Reading text =>
Phorgy Phynance Banned

Total Posts: 2961 
Joined: Oct 2004 


Just curious, when you say "large", how large are you talking about? 100 x 100? 1000 x 1000? 10^6 x 10^6? I'm still trying to wrap my head around where rounding error comes into the picture (not disagreeing). If you were in a situation where you were worried about rounding errors for a Cholesky facorization of a correlation matrix, I would actually be more worried about the very concept of correlation before I would be worried about rounding error. If someone handed me a code with either of the ways to compute your Y, but Ci went out to like i = 10^6, I'd be more worried about their faith in statistics then their engineering skills.

Provided material =>
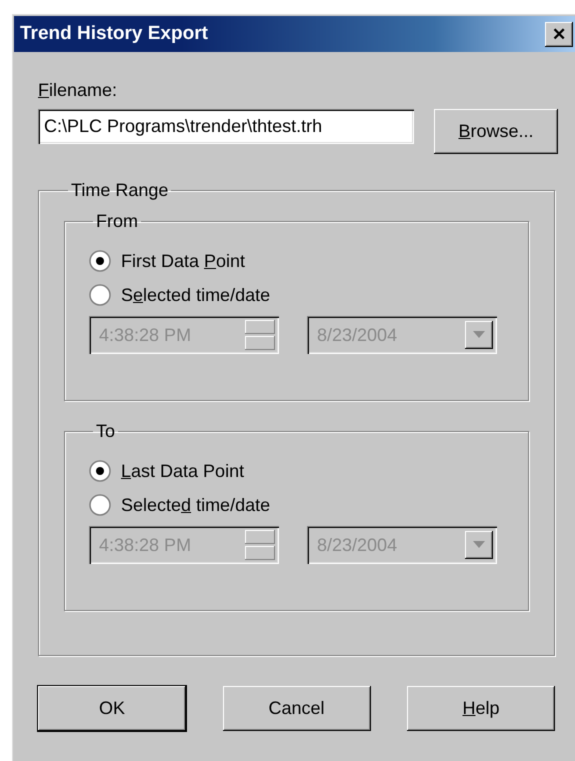 Image resolution: width=575 pixels, height=761 pixels. Describe the element at coordinates (106, 432) in the screenshot. I see `group-title: To` at that location.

Work instructions => Write out the stretch of the forum post on rounding error from "Just curious, when" through "their engineering skills.". You won't need the data for this.

Exercise result =>
Just curious, when you say "large", how large are you talking about? 100 x 100? 1000 x 1000? 10^6 x 10^6? I'm still trying to wrap my head around where rounding error comes into the picture (not disagreeing). If you were in a situation where you were worried about rounding errors for a Cholesky facorization of a correlation matrix, I would actually be more worried about the very concept of correlation before I would be worried about rounding error. If someone handed me a code with either of the ways to compute your Y, but Ci went out to like i = 10^6, I'd be more worried about their faith in statistics then their engineering skills.